British Airways is to axe its premium Airbus A318 transatlantic service from London City to New York JFK, as part of its re-organisation to deal with the air transport crisis.

The operation had already been halved to a single aircraft, after BA transferred the other A318 used on the route to Titan Airways three years ago.

But BA says that it will “no longer operate” its business-class service – which flew via Shannon to JFK – as it adapts to the fall in passenger demand triggered by the coronavirus pandemic.

The airline’s parent company, IAG, had hinted that the service would be shelved in its second-quarter briefing which described “right-sizing” changes in the BA fleet.

It highlighted the withdrawal of the Boeing 747s and temporary grounding of four Airbus A380s and up to six Boeing 777s, and a rejig affecting some 30 other single-aisle aircraft.

But it also referred to an “exiting” of the A318 fleet.
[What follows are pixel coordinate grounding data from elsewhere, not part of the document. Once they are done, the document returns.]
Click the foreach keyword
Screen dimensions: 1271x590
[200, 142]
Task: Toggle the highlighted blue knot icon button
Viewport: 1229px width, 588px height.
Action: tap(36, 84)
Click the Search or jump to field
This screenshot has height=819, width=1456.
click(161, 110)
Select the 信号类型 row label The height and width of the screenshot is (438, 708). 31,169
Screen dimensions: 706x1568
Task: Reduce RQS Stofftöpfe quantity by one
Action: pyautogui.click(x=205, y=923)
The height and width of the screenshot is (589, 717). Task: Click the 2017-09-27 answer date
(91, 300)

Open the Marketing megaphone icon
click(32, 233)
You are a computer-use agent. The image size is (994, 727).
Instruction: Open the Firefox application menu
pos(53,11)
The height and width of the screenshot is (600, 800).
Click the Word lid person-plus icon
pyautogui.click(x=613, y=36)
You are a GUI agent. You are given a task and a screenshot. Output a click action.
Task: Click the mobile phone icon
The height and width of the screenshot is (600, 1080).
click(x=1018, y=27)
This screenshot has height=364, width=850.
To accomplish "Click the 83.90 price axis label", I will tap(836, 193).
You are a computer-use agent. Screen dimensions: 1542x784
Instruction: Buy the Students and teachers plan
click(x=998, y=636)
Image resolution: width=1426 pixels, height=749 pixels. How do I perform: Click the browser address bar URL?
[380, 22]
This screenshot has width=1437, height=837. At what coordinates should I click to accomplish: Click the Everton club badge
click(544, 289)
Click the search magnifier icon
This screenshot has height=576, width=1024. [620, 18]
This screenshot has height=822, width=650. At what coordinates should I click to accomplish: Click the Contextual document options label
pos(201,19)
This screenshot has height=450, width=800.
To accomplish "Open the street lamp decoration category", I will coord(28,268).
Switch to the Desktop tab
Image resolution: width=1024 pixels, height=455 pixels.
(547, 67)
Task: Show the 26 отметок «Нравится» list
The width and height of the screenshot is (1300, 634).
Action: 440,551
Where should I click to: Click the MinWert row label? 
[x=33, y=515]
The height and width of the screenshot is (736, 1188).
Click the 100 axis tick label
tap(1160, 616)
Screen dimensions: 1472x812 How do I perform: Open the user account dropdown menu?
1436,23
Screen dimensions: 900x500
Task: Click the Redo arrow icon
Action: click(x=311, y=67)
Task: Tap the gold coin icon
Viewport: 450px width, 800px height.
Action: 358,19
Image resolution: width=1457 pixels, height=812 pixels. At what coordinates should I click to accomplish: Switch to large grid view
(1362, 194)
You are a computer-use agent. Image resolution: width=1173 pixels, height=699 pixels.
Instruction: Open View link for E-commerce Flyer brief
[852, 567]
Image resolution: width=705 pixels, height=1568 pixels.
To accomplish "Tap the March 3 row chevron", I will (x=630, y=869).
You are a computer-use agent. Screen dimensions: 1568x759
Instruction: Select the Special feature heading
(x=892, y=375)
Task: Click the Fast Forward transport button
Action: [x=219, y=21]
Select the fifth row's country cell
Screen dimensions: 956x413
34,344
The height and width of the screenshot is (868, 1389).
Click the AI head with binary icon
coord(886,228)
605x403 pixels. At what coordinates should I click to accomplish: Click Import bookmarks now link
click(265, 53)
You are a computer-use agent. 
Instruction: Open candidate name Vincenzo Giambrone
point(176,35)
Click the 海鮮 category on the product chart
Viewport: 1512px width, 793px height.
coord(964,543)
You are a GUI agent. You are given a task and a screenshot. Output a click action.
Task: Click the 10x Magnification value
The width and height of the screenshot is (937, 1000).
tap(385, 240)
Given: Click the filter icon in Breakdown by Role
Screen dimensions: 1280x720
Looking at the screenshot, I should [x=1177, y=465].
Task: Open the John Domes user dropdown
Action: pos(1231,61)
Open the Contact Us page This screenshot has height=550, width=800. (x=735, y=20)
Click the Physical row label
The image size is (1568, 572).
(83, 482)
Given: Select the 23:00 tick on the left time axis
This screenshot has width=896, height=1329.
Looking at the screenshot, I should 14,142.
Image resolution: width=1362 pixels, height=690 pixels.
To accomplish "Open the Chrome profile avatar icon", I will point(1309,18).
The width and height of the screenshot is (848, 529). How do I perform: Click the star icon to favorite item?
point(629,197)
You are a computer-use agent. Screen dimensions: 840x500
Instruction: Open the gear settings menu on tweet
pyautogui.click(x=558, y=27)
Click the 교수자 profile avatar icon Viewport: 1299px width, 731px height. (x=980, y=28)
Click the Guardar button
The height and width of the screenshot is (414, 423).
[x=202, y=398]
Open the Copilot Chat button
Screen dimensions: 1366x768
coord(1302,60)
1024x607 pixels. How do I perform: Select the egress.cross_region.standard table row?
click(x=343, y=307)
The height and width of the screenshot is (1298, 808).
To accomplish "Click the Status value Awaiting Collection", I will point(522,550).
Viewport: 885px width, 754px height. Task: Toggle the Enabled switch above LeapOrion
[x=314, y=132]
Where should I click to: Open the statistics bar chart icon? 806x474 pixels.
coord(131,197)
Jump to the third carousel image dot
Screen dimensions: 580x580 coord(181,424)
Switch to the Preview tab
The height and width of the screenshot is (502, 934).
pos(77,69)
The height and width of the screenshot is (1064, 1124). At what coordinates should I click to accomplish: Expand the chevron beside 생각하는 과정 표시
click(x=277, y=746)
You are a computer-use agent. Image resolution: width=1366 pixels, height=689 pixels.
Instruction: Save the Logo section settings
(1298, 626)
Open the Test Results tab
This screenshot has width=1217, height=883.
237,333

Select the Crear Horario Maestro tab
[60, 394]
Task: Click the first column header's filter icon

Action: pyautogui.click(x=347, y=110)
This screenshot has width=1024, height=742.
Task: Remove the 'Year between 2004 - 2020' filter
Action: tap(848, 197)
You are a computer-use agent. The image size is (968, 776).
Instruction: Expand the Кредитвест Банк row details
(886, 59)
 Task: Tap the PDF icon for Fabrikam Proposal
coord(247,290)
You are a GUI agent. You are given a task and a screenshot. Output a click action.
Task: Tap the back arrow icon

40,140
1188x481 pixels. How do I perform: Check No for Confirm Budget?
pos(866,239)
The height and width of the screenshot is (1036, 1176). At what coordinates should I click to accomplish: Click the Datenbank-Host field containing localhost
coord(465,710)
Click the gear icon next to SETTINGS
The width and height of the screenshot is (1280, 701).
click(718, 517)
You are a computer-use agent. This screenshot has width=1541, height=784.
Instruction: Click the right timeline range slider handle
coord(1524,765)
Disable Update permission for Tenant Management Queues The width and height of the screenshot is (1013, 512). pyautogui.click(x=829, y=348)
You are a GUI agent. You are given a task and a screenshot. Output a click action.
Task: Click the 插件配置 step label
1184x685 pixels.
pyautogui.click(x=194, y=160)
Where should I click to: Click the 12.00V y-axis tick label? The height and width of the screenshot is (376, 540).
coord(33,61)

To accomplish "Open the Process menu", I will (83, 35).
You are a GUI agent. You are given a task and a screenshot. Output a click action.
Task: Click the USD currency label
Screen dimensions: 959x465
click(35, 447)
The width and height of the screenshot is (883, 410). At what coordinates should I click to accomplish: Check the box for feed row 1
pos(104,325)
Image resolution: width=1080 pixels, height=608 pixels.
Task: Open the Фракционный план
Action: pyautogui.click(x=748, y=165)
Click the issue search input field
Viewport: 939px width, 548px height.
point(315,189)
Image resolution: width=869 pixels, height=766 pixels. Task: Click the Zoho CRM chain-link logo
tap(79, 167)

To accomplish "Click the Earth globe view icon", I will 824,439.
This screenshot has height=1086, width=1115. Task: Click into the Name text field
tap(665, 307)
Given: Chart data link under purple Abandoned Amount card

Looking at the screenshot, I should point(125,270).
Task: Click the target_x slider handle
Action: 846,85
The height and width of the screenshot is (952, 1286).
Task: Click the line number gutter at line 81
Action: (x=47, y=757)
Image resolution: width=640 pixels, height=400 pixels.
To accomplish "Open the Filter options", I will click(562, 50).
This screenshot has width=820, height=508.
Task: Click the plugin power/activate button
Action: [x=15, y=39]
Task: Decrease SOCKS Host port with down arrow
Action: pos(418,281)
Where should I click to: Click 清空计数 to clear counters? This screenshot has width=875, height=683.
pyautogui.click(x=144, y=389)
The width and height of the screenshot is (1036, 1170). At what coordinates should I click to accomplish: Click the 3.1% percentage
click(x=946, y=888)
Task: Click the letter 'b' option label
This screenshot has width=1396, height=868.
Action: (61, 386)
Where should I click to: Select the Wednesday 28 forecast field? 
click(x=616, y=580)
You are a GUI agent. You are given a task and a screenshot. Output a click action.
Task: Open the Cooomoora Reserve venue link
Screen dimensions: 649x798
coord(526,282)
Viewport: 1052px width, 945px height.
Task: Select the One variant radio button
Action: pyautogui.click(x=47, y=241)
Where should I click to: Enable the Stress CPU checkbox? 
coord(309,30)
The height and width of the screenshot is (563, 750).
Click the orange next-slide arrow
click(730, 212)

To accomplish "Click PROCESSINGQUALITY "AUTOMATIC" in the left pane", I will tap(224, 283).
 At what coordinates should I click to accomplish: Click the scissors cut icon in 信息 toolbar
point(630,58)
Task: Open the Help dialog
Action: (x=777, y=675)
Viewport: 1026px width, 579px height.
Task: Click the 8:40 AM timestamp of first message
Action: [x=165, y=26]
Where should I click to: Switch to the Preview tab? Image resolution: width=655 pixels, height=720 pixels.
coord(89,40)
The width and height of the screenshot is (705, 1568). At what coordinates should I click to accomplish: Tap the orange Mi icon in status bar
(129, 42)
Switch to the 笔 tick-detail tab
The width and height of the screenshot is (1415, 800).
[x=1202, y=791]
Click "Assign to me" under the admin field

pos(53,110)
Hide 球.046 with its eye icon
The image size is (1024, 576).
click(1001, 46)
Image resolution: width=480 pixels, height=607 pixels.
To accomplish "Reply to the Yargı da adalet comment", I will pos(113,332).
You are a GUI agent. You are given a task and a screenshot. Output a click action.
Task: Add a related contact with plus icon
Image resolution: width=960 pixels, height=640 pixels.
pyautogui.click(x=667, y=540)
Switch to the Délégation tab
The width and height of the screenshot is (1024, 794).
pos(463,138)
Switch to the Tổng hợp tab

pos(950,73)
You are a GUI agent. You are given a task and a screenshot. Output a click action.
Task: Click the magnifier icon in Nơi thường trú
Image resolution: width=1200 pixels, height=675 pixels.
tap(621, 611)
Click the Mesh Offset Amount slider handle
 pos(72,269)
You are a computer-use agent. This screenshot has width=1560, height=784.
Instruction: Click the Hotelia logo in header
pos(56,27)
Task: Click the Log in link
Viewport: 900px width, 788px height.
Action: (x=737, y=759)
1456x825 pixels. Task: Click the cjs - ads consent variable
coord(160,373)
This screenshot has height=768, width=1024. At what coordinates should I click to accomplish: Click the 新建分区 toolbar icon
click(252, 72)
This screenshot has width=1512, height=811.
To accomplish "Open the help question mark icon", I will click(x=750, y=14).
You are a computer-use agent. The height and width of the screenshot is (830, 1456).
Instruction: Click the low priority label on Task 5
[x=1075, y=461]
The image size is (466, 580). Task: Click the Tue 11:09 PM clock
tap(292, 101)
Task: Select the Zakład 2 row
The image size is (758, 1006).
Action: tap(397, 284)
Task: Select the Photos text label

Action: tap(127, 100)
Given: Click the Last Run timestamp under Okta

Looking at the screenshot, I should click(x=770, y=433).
BA only has a single A318 (G-EUNA), the jet used for the London City-JFK route.

British Airways Airbus A318

Source: Max Kingsley-Jones/FlightGlobal

After BA withdrew its supersonic service the A318 took over its prestigious flight code

BA took delivery of this A318 – its first – in August 2009, with FlightGlobal exclusively participating in the ferry flight from Hamburg Finkenwerder.

The airline introduced the 32-seat aircraft on the transatlantic link the following month, using the prestigious flight number BA001 previously reserved for its supersonic BAC-Aerospatiale Concorde services on the North Atlantic.

The A318 operation was designed to attract business passengers through the convenience of a connection from the downtown London City airport, situated adjacent to the business district in the east of the UK capital.

Although the A318 did not have the range for a non-stop JFK flight, against the prevailing westerly air currents, BA managed to combine a fuel stop in Shannon with an external customs clearance that effectively turned the Shannon-JFK sector into a domestic US hop, speeding the exit for passengers upon arrival in New York.

It increased the frequency to twice-daily with a second A318 and maintained this operation until 2016 when it revised the service to a daily connection, eventually shifting the other A318 (G-EUNB) to Titan.

BA’s A318s were the last two of the variant to be delivered to an airline customer – the handful of deliveries which followed were all to private and executive organisations.

It had intended to operate a batch of 12 A318s after placing an order for the jets with the Pratt & Whitney PW6000 engine.

But development of the PW6000 was beset by problems, and BA subsequently cut back the A318 order, through conversions and cancellations, axing its commitment entirely in 2002. The two A318s eventually ordered for the London City transatlantic service were both powered by the rival CFM International CFM56 engine.